PLplot Notes Its 10,000th Commit
iliketrash writes "From the PLplot development team is the announcement of their 10,000th commit: 'PLplot is a cross-platform software package for creating scientific plots that has been in continuous development since its inception 17 years ago. On May 23, 2009 the PLplot developers quietly celebrated our ten thousandth commit since our initial software repository was populated back in May 1992. This longevity puts PLplot in some select company amongst open-source software projects. We may even be unique within this group because all PLplot development has been done by volunteers in their spare time. The enthusiasm for PLplot development continues; we have averaged more than 100 commits per month over the last year which is double our 17-year average, and we are looking forward to the celebration of our next ten thousand commits!'"

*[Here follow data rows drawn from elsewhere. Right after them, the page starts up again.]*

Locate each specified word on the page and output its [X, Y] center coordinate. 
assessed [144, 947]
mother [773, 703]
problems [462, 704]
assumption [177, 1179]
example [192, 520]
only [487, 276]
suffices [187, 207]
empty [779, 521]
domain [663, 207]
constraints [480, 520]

It's like a patchset but not thought out as much.
How we know is more important than what we know.
BRL-CAD is about to cross 35,000 commits. Emacs has more than 85,000. GCC has about 12,000 unique over 150,000 commits.
That rounds out the three oldest continuously developed repositories with preserved revision history.
Cheers!
Sean
Hmm, reminds me a bit of R, the plotting part of it, at least. There are a few examples of the kind of plotting you can achieve in R here.
There are a plot of quite good open source plotting tools out there. I would consider R useful in as much as it provides powerful data crunching tools to distill your data into something essential to plot, but for plotting alone it is merely adequate. GNUPlot is actually surprisinly powerful and flexible with professional output if you're willing to take the time to learn all it can really do (it's default output can be rather underwhelming). Going outside the box of what GNUplot does easily can be an exercise in extreme contortions of an already slightly arcane language however. matplotlib is one of the best straight plotting tools out there, with a good mix between simple high level plotting, and sane easy to manage low level drawing tools, and good looking default output. CairoPlot is nice for very pretty charts, but is not as flexible as one might like. I'm sure there are more, but I don't happen to know them offhand.